L’OTAN surveille l’Iran depuis la Turquie alors qu’Ankara envisage d’entrer sur le territoire iranien pour stopper les réfugiés : rapport
La surveillance de l’Iran depuis une base aérienne de l’OTAN en Anatolie centrale s’est récemment intensifiée alors qu’Ankara se prépare à une éventuelle frappe menée par les États-Unis contre son voisin et pèse des plans d’urgence face à un afflux de réfugiés, y compris une possible incursion sur le territoire iranien en cas d’effondrement, a rapporté Bloomberg mardi.
Citant des sources proches du dossier, Bloomberg indique que les avions AWACS (système de surveillance et de contrôle aéroporté) de l’OTAN décollant de Konya ont accru leurs missions ciblant l’Iran, détournant leur attention de la Russie alors que les tensions entre Washington et Téhéran montent.
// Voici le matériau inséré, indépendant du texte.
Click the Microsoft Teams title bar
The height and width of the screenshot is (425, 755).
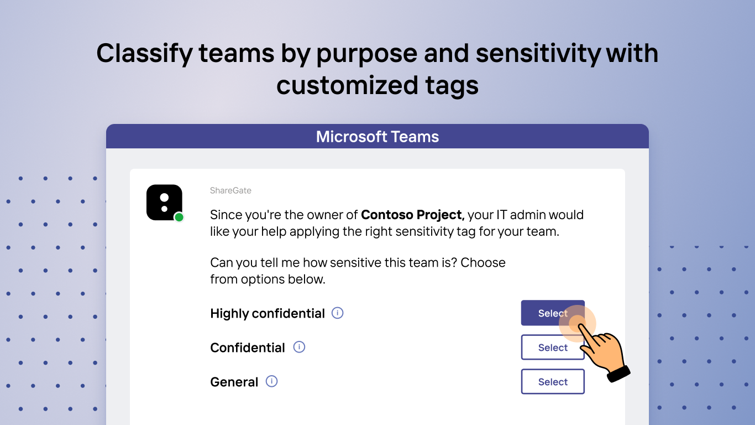point(378,137)
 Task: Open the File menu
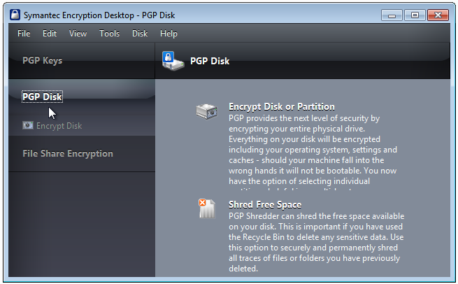click(24, 34)
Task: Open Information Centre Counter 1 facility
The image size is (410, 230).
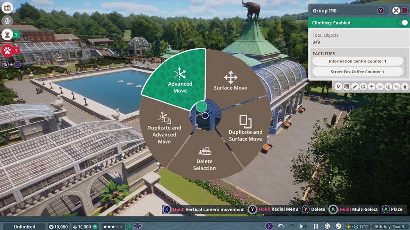Action: coord(357,61)
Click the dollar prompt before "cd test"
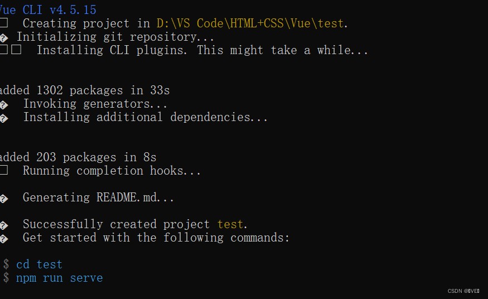The width and height of the screenshot is (488, 299). (6, 264)
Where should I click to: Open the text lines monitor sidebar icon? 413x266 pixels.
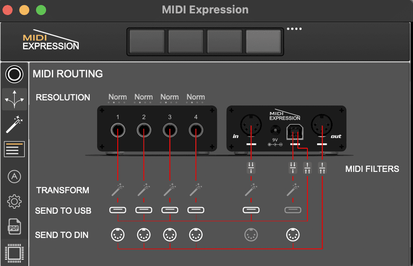click(x=14, y=149)
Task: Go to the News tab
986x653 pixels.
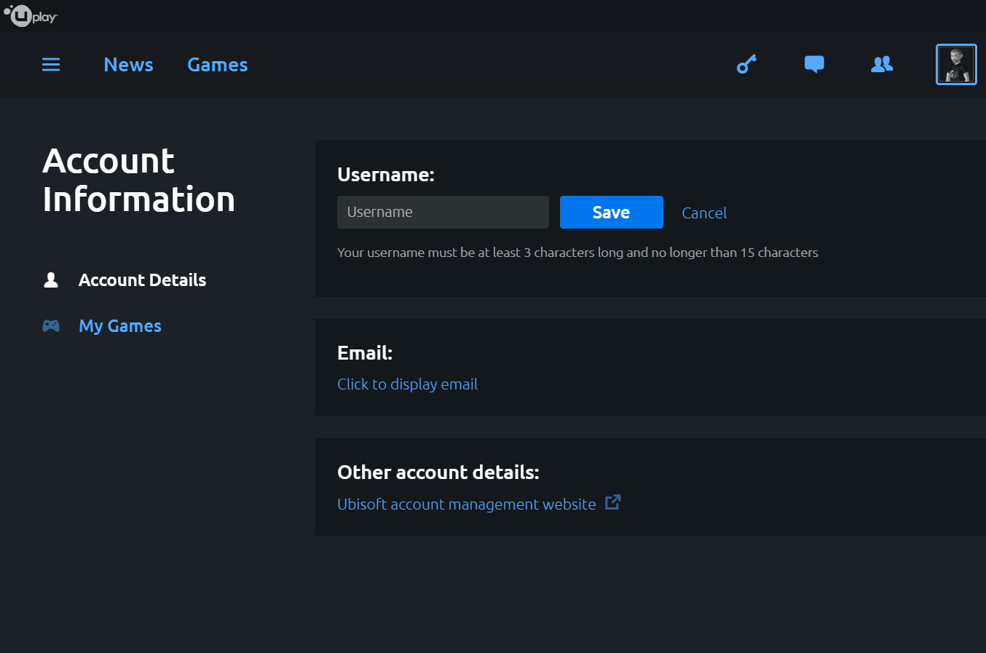Action: click(128, 65)
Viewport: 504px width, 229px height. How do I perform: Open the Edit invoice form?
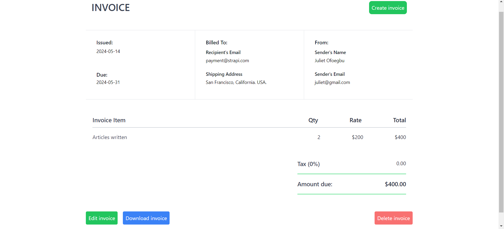pos(102,218)
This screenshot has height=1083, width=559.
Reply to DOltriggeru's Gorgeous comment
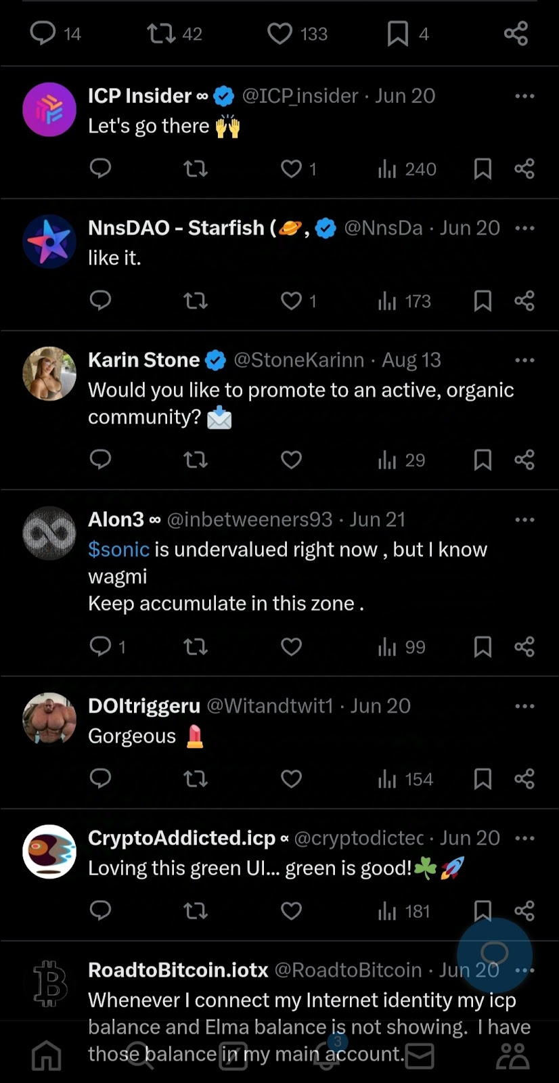coord(100,778)
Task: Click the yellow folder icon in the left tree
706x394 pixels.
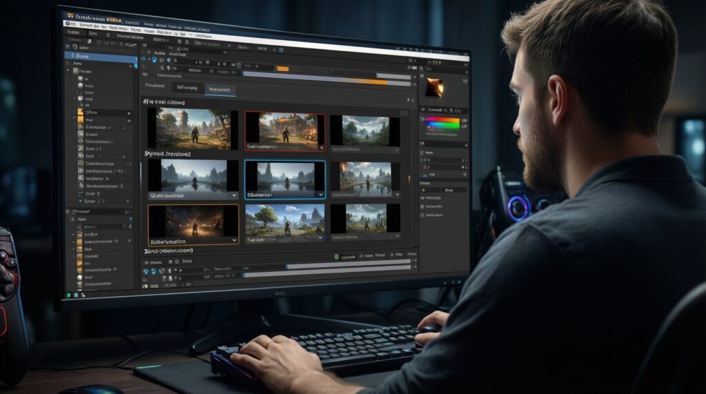Action: (x=80, y=112)
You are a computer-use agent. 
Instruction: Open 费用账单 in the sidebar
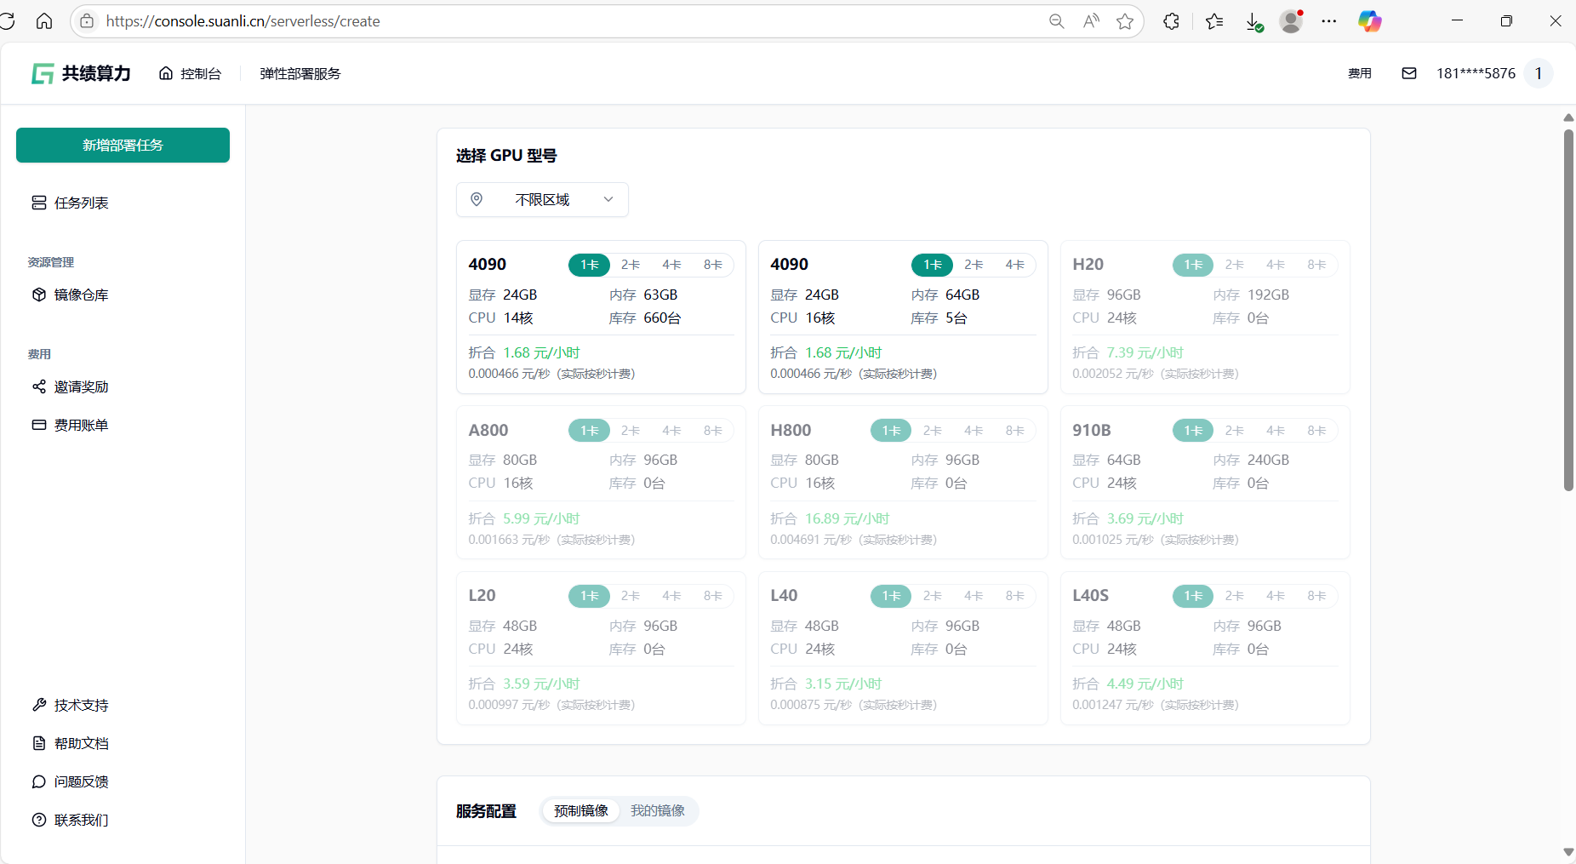coord(81,425)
Le rapport précise que les autorités turques anticipent une possible attaque américaine contre l’Iran visant à forcer Téhéran à faire des concessions, notamment sur son programme nucléaire, suivie d’une offensive plus large en cas de refus.
Ankara craint qu’un conflit ne déclenche un nouvel afflux de réfugiés vers la Turquie, notamment des ressortissants afghans et pakistanais vivant en Iran. Selon le rapport, les officiels turcs redoutent qu’une telle vague n’exerce une pression supplémentaire sur l’économie turque, déjà fragilisée.
La Turquie accueille près de 3 millions de réfugiés syriens, et la migration est devenue un enjeu politique et économique majeur dans le pays.
Le rapport ajoute que la Turquie a actualisé ses plans d’urgence pour faire face à une crise migratoire massive. Parmi les options envisagées : l’installation de camps près de la frontière et, en cas de vide politique en Iran, une entrée sur le territoire iranien pour empêcher les réfugiés de passer en Turquie.
Konya abrite une base aérienne de l’OTAN utilisée pour des missions de surveillance. La Turquie, membre de l’OTAN qui partage une longue frontière avec l’Iran, tente souvent d’équilibrer ses relations entre les États-Unis et l’Iran.